Según indicó, actualmente se requieren 45 millones de bolivianos adicionales para cubrir la actualización de costos en proyectos de electrificación en ejecución. “Tenemos problemas con los proyectos que se están ejecutando porque están llegando casi a un 100% de ejecución, pero en la parte presupuestaria no está llegando ni al 30 o 40% de los recursos”, señaló.

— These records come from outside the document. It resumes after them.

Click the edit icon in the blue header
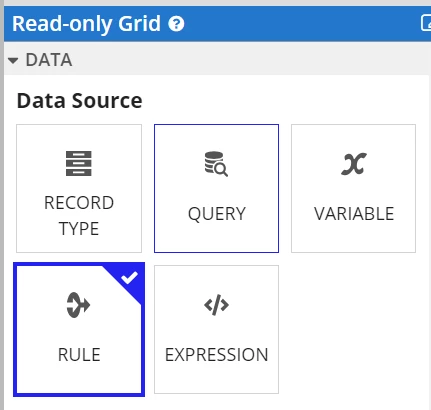(426, 23)
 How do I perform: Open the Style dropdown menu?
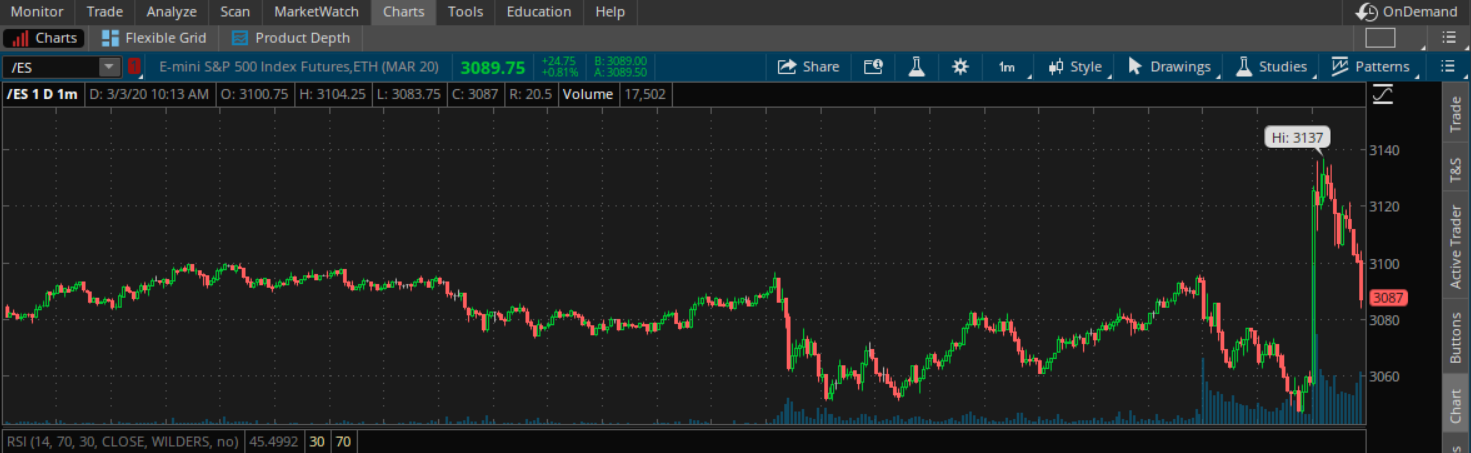pyautogui.click(x=1075, y=66)
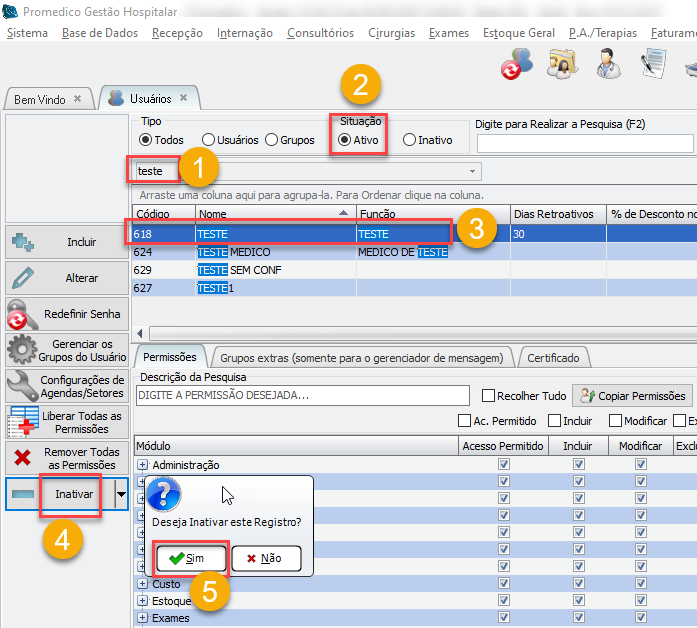The image size is (697, 628).
Task: Click Incluir button to add user
Action: tap(67, 242)
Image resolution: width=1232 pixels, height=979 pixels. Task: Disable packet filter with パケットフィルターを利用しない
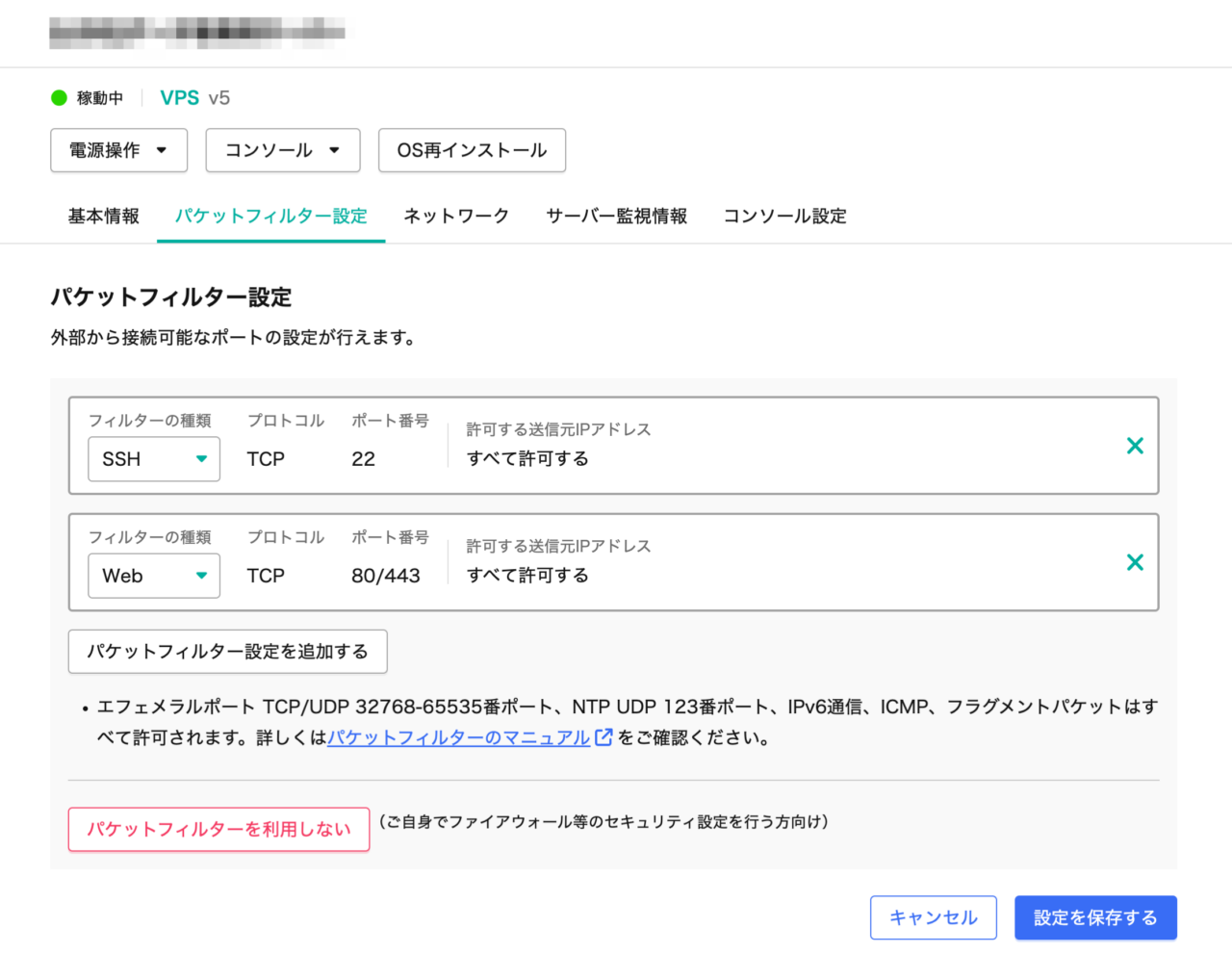218,829
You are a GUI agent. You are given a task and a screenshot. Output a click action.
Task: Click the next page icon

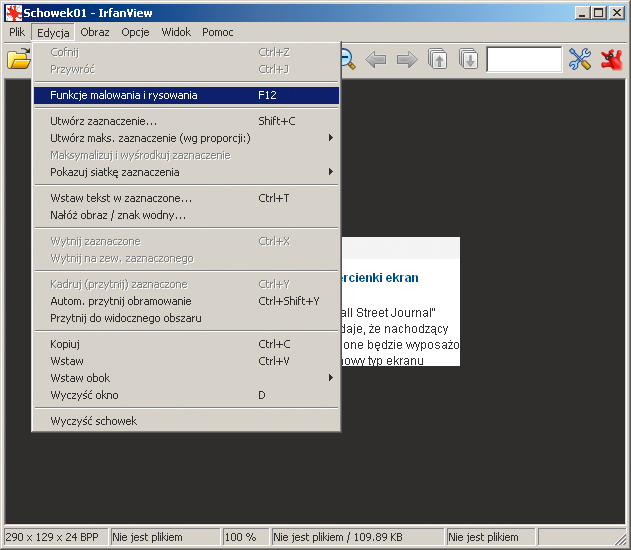pos(469,60)
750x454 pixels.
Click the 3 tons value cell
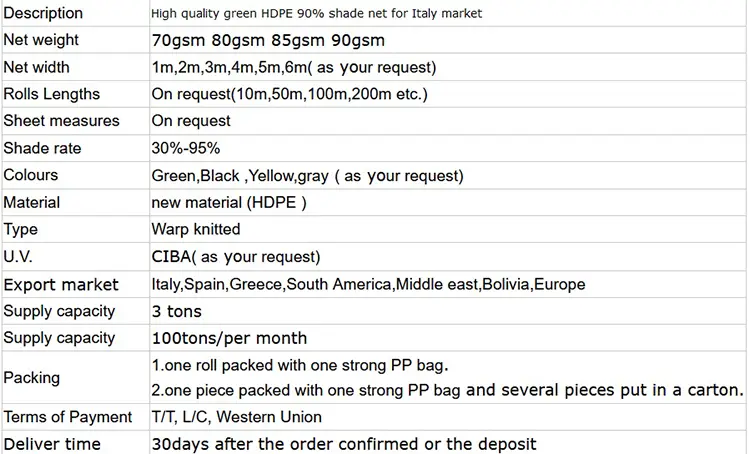point(176,311)
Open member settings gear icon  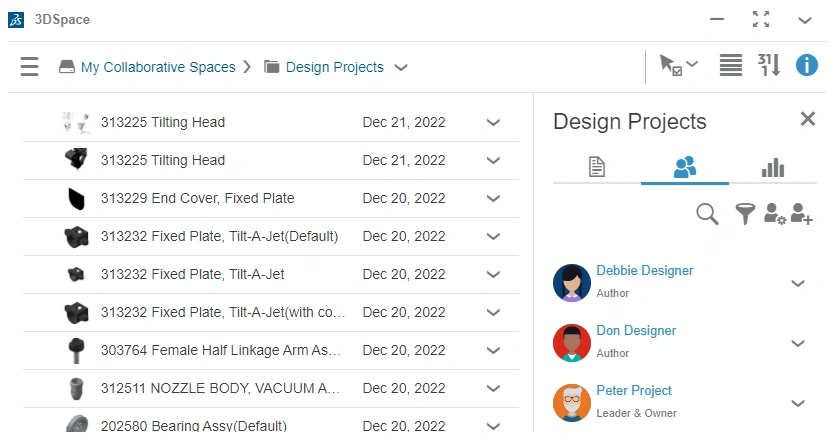point(774,213)
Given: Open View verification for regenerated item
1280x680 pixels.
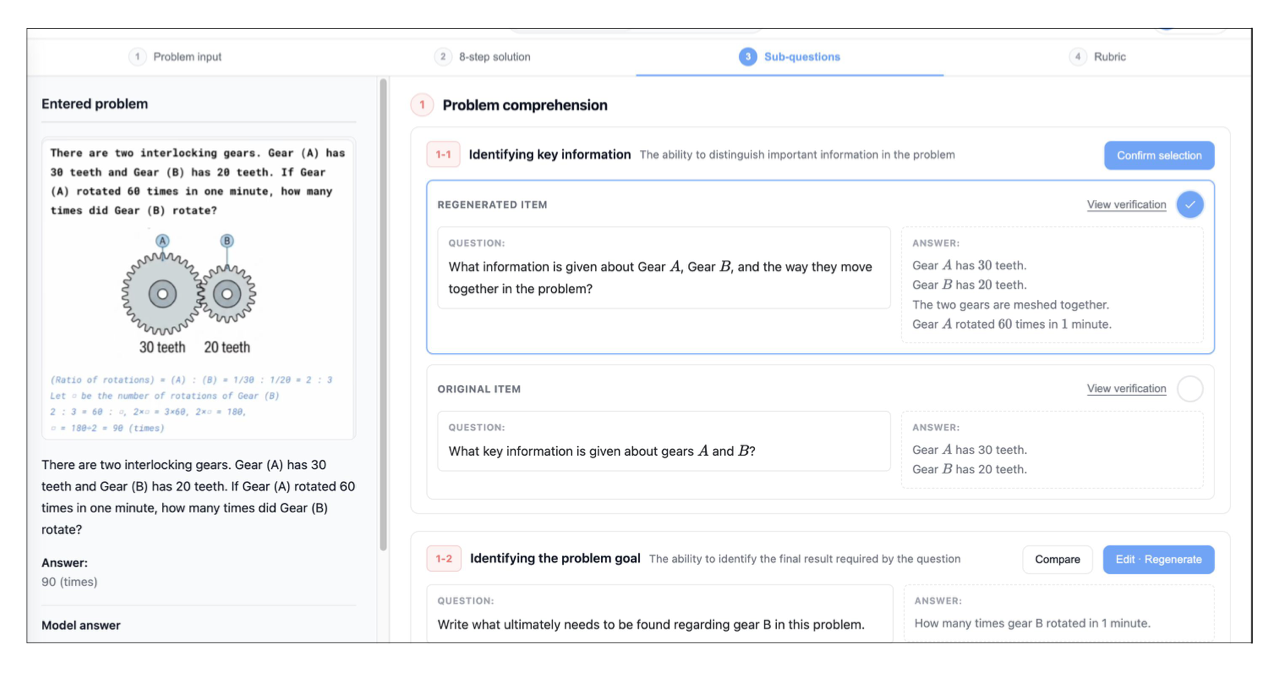Looking at the screenshot, I should pos(1126,204).
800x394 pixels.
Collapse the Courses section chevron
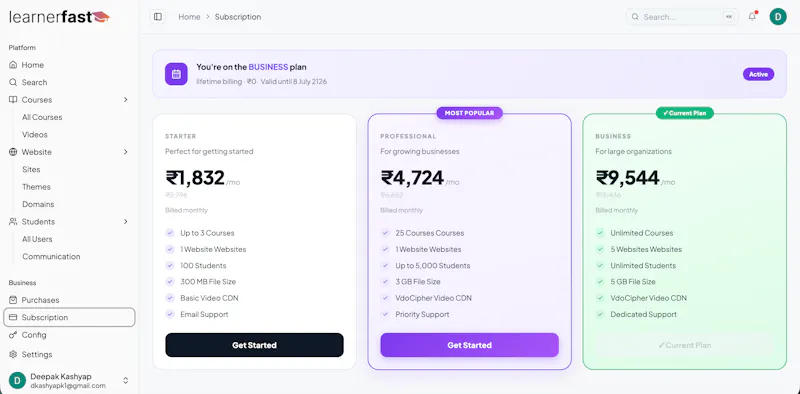tap(126, 100)
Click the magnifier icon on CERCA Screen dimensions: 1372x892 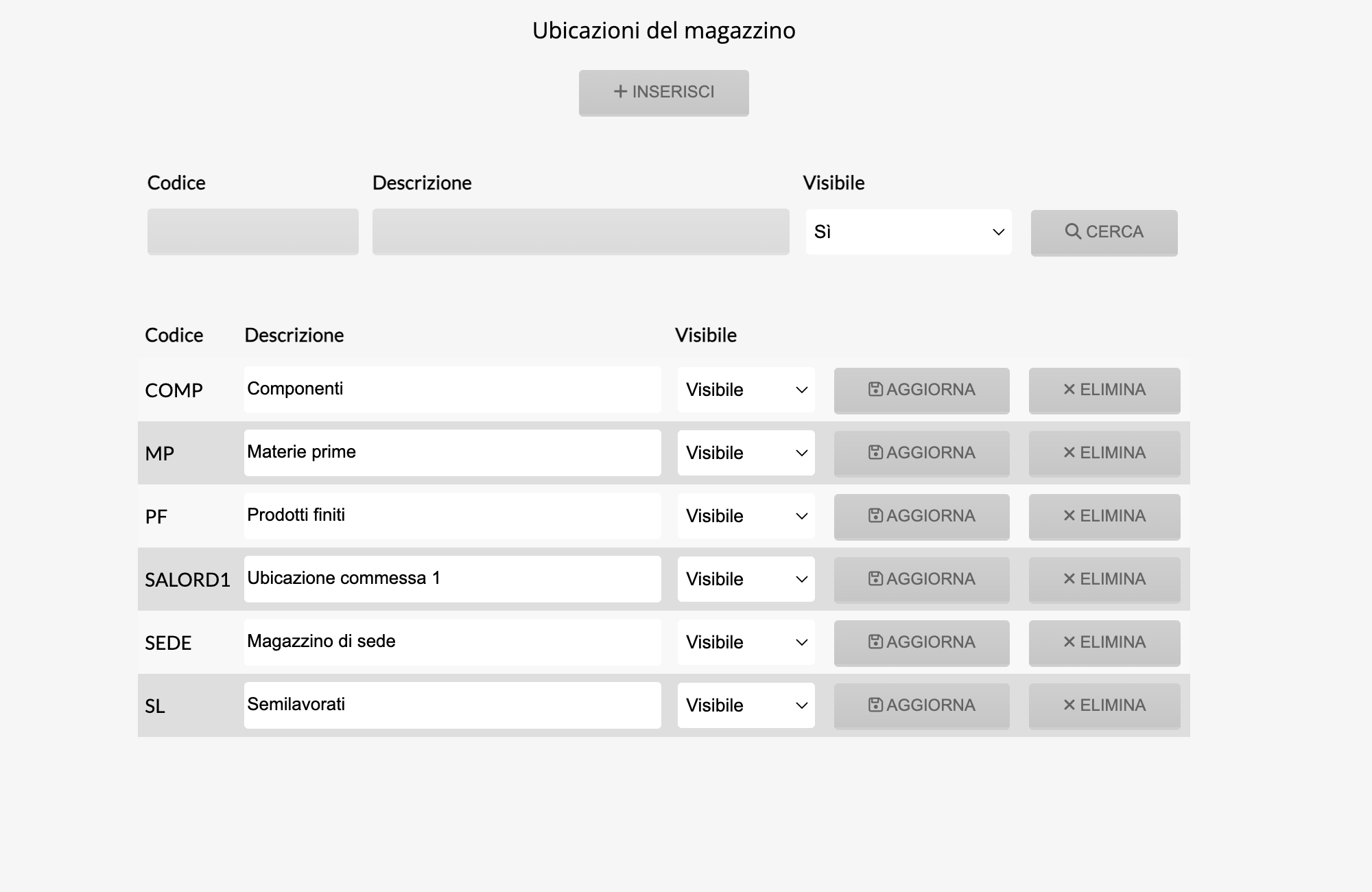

Zárate advirtió que el techo presupuestario para esta gestión sería casi 50 millones de bolivianos menor, lo que generaría un déficit de alrededor del 40% para 2025 respecto a los 436 millones presupuestados. En ese contexto, consideró que “sería irresponsable incorporar nuevos proyectos” y que la prioridad debe ser garantizar la continuidad de las obras ya iniciadas, como las de riego, infraestructura vial y salud.
El legislador planteó la necesidad de un plan de austeridad que incluya reducción de personal, salarios y gastos corrientes, para redirigir recursos a la inversión pública. También mencionó que está pendiente la asignación de 10 millones de bolivianos aprobados en la Asamblea mediante la reprogramación de un crédito del Fondo Nacional de Desarrollo Regional (FNDR), así como la gestión de un fideicomiso de 70 millones del Gobierno central.
Zárate alertó que la capacidad de endeudamiento de la Gobernación “se está agotando” y que, de no actuar de inmediato, podrían ponerse en riesgo proyectos de electrificación, infraestructura caminera como la triangular Cisteña y obras en el área de salud. “El gobernador interino tiene que hacer los ajustes correspondientes de manera inmediata, porque en agosto ya empezamos a construir nuestro POA, que será solamente de continuidad”, manifestó.